The data »
--*--

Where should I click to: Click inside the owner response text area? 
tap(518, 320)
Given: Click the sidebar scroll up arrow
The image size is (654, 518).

--*--

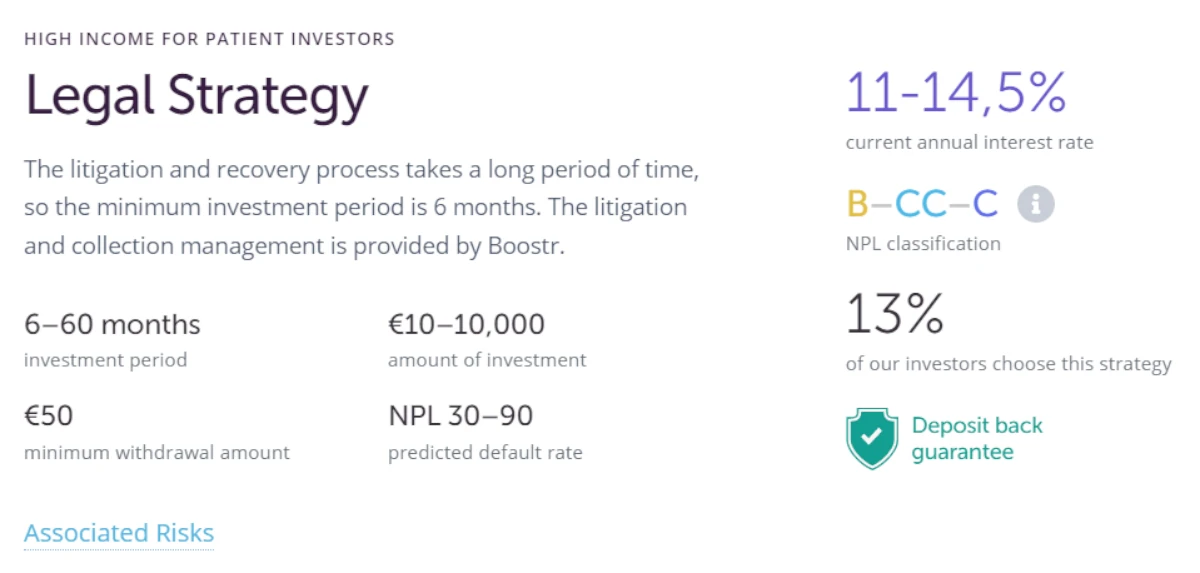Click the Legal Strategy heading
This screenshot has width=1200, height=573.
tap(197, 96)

--*--

Task statement » The answer is the run of lines above from the line containing "Where should I" through the line containing "The image size is (654, 518).", copied exactly and alone.

Answer for the task »
Where should I click to: Click inside the owner response text area? 
tap(518, 320)
Given: Click the sidebar scroll up arrow
The image size is (654, 518).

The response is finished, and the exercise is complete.